Cassidy sat at the hospital with her. Cassidy said, “My names Cassidy, by the way. Don’t worry. I’ll be here with you. I don’t have a family either.” Cassidy was on a curb beside her. “Why are you all by yourself, Dakota. Come on, I’ll introduce you to my friends.” Cassidy smiled, and her eyes sparkled. “We’ll all have a great time.” Cassidy was at the park on the bench with Dakota. “Not all people are bad, Dakota. There are good people in the world too.”

It was dark, and the woman with green eyes appeared and stood. “Are you going to let them take her as they took me?”

Dakota’s fist shook as a tear slid.

The woman said, “Pull yourself together, Dakota. Where’s your pride and honor? You were trained to endure pain. This is nothing compared to what we and the others went through. Fight for your best friend or die like a weakling to this fool.”

The large wood lifted up, and a surge of fury skyrocketed throughout Dakota’s body. Her eyes enlarged, and she yelled with tears streaming from her face. She moved like lighting and pulled her knife out.

The wood came down toward Dakota, and something smacked on the concrete. It was the wood.

The knife jabbed deep into the man’s heart, and the veins on Dakota forehead and wrist bulged. The man fell to the floor, and she breathed in and out, ripping the knife out of the man and limping as she held her bloody arm.

She stepped outside and tried to find a shortcut to Cassidy’s room. A white van parked outside near her room and Paul opened the van doors as three men rushed into the van with Cassidy. Tape was across her mouth, and she was tied up. Dakota’s heart stopped, and she limped as the pain pricked her flesh.

Paul frowned and pulled his gun, firing twice into Dakota’s chest.

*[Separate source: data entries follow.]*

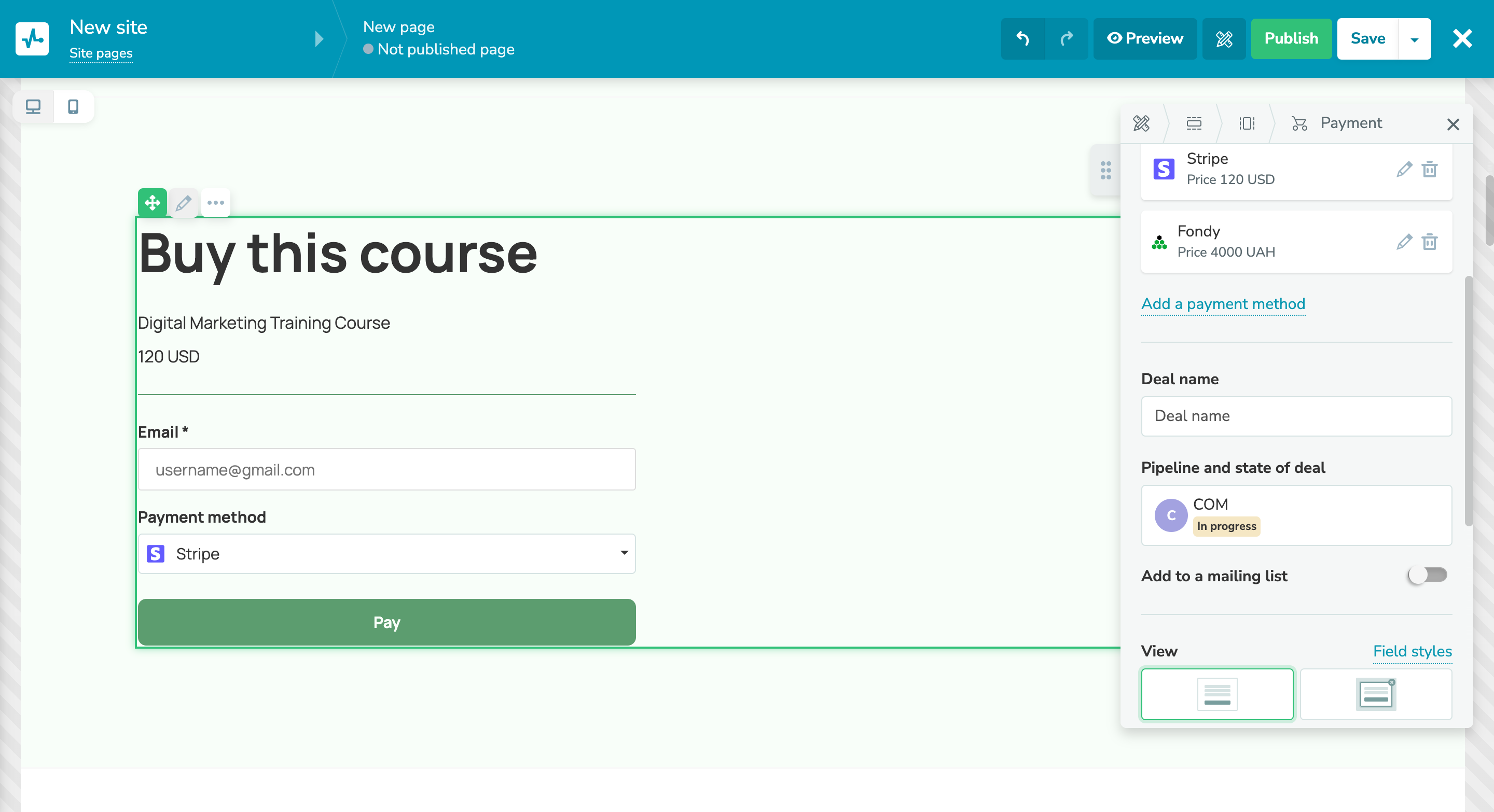Expand the Save button dropdown arrow
The width and height of the screenshot is (1494, 812).
tap(1414, 39)
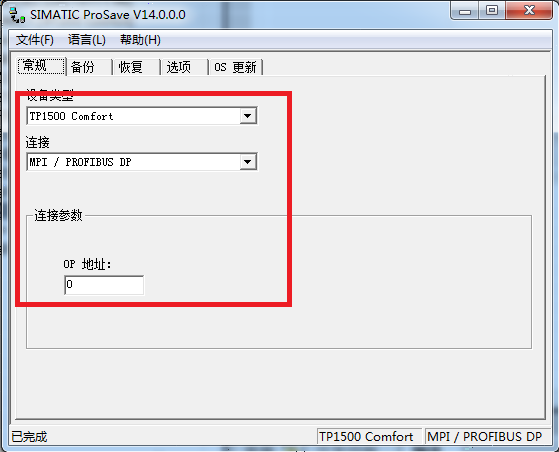Select the TP1500 Comfort combo box field
This screenshot has height=452, width=559.
pyautogui.click(x=142, y=116)
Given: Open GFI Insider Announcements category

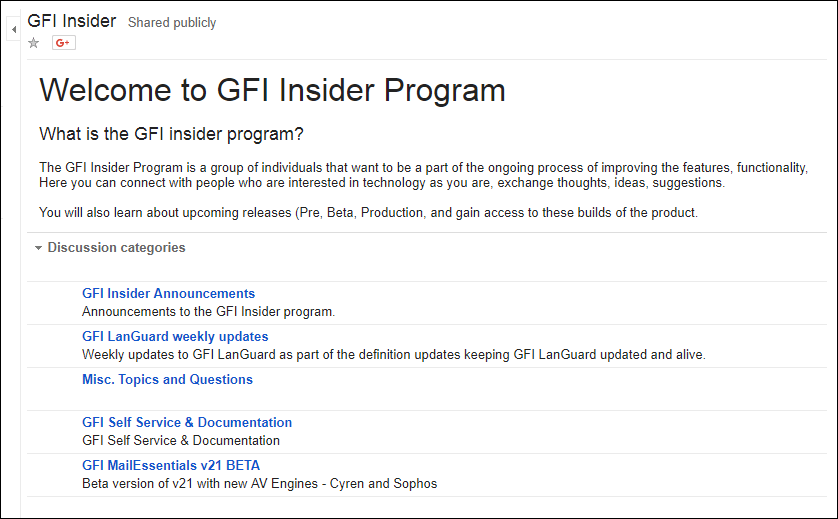Looking at the screenshot, I should click(168, 293).
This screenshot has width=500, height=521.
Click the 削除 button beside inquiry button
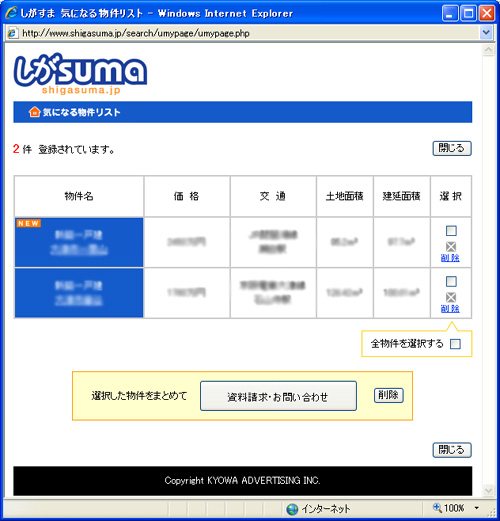pyautogui.click(x=389, y=395)
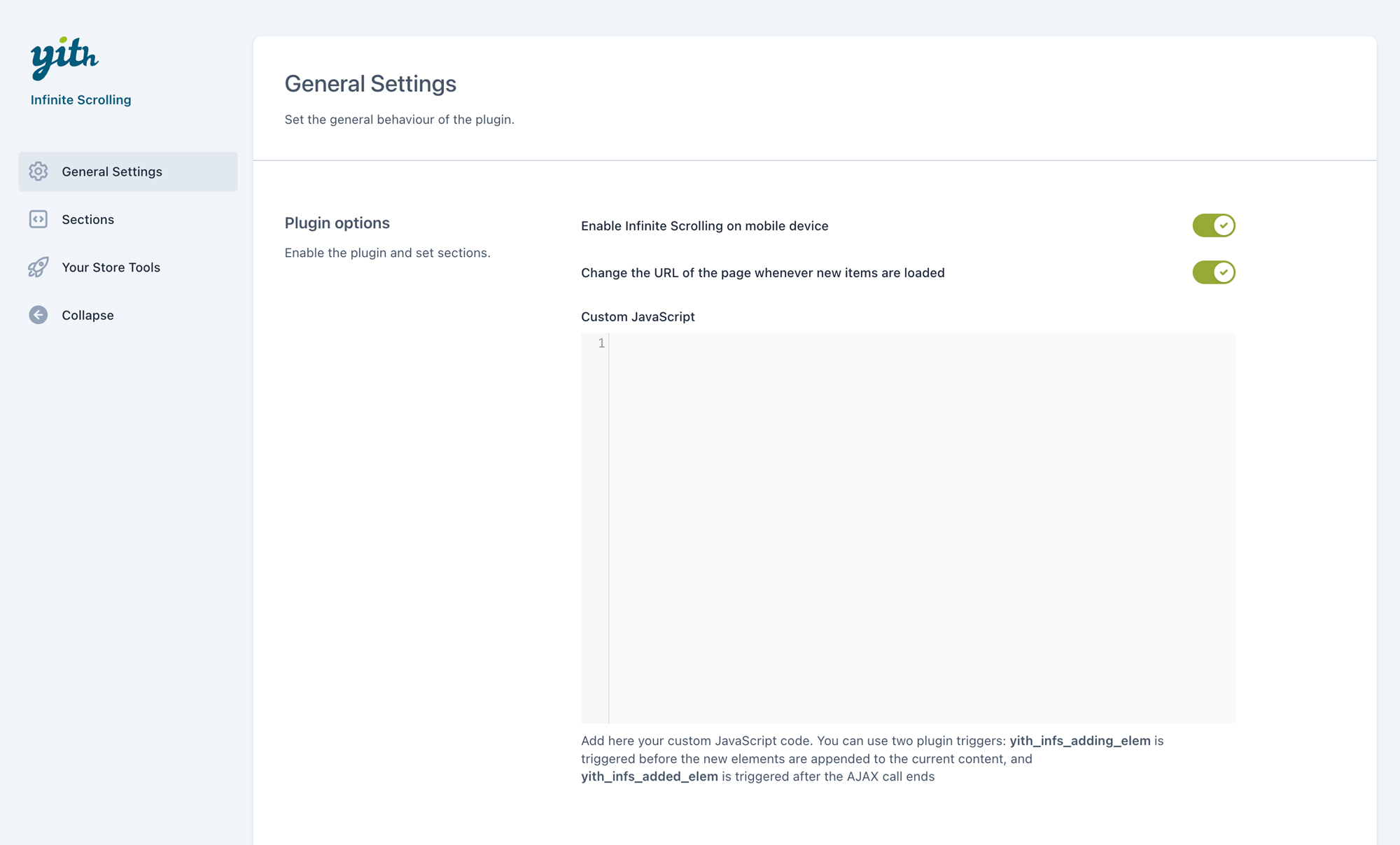This screenshot has height=845, width=1400.
Task: Click the rocket icon for Store Tools
Action: (38, 267)
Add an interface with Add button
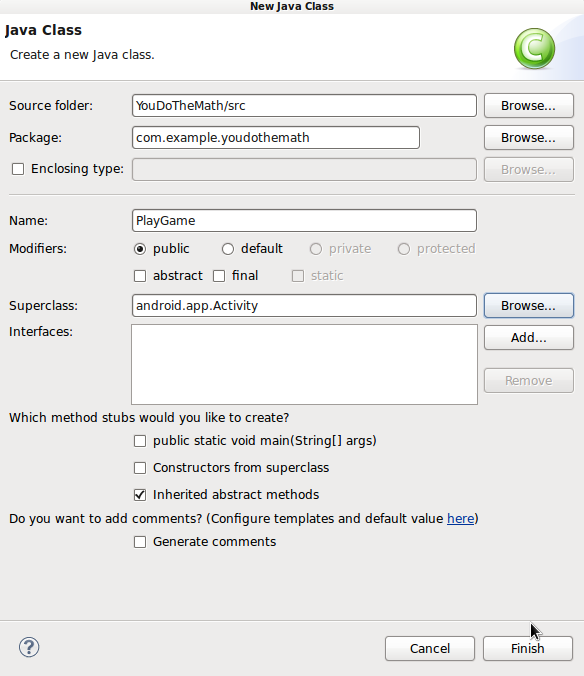Viewport: 584px width, 676px height. click(528, 338)
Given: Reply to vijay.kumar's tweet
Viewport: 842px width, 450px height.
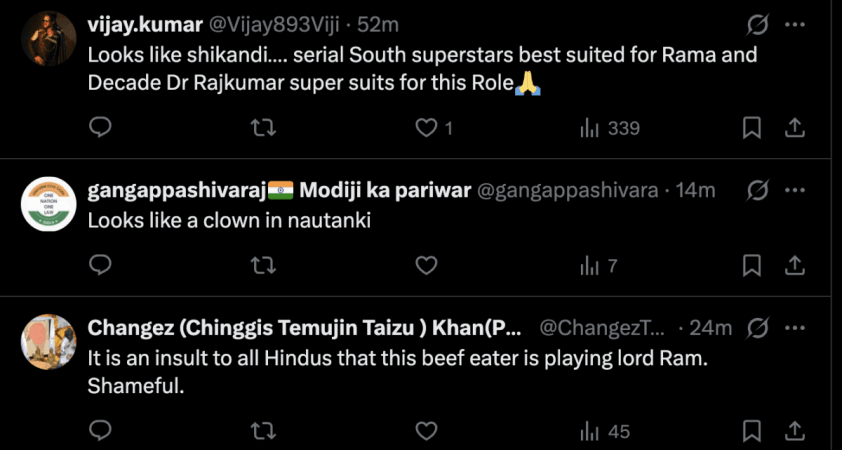Looking at the screenshot, I should coord(100,128).
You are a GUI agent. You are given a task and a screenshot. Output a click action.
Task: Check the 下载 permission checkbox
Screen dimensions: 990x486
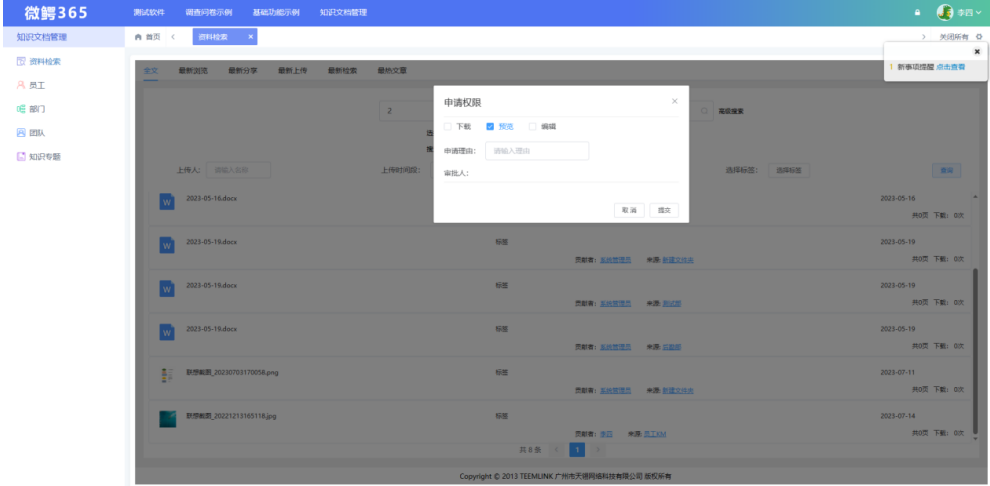point(448,127)
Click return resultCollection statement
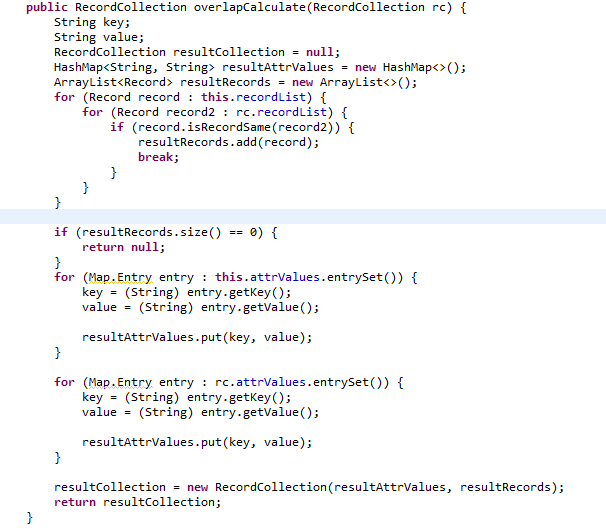Viewport: 606px width, 529px height. tap(138, 502)
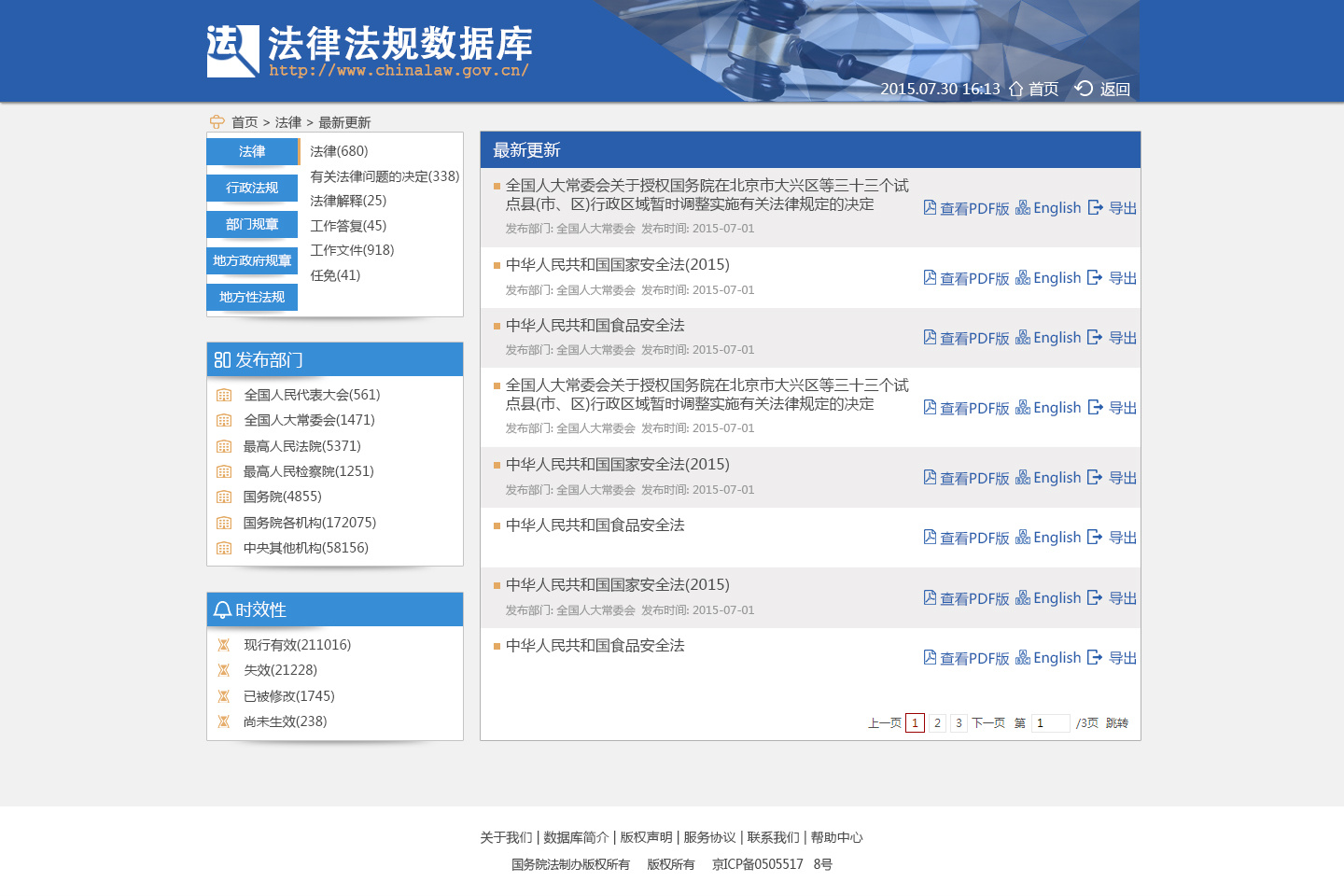Open the 法律解释(25) filter link
The height and width of the screenshot is (896, 1344).
pyautogui.click(x=348, y=200)
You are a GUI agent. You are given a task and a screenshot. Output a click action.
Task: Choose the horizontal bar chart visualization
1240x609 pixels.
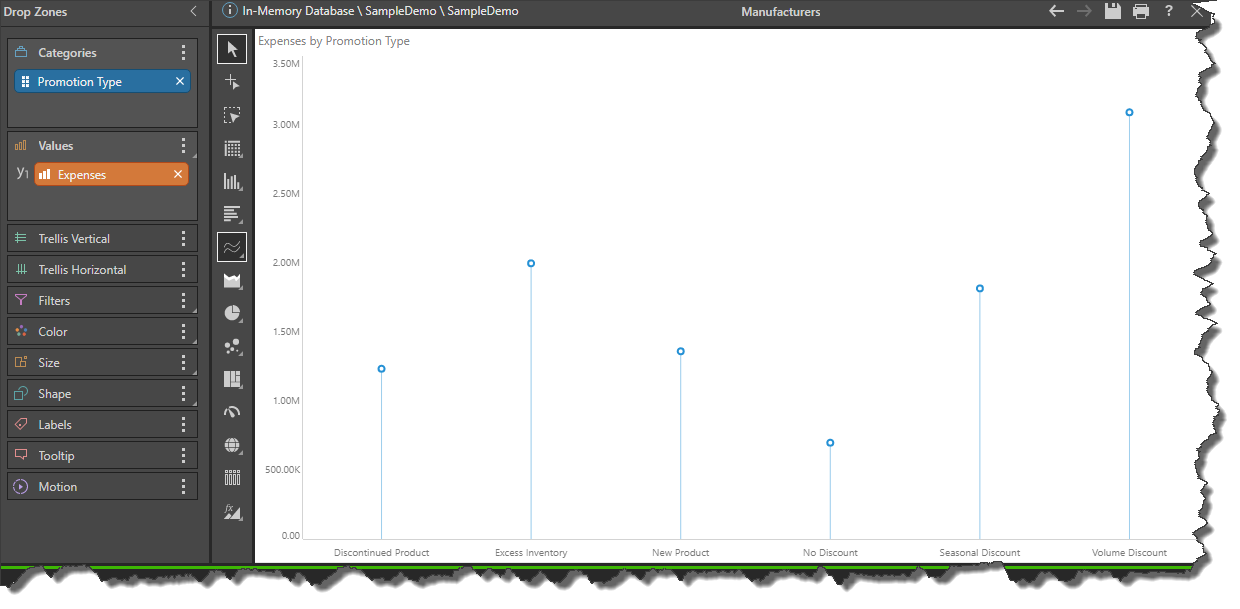pos(231,214)
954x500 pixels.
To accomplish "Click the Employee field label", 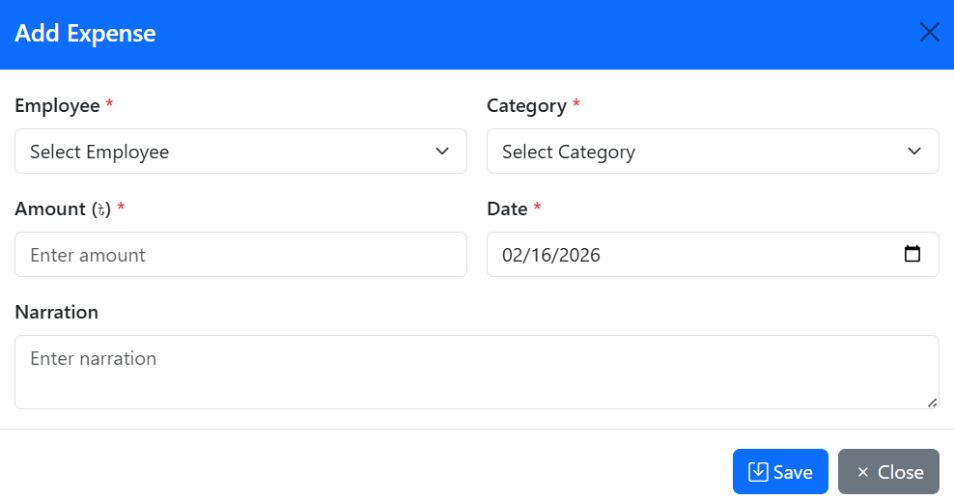I will coord(57,106).
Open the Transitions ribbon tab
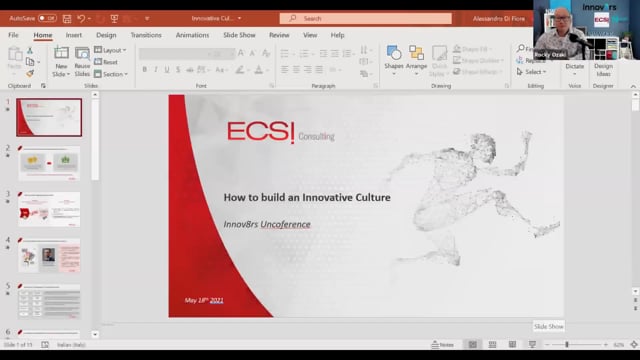 pyautogui.click(x=146, y=35)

Cassidy’s face turned red, and a stream of tears rushed from her face. Her star dropped from her necklace and into the asphalt.

The men brought Cassidy into the van as she kicked and punched.

Paul shut the doors, and the van rushed off.

Blood flowed from Dakota’s body, and she crawled toward the star. Water poured from her eyes and a cold chill flooded her body. She was closer to the star, and her hand vibrated as her tear dropped on the ruby. Her hand landed on the star, and she closed her eyes as her heart stopped pumping. The ruby from the star glowed, and the outline of Dakota’s body turned red, causing the scratches and wounds on her to disappear. She laid on the asphalt, and her hand gripped the star. Dakota opened her eyes and breathed again.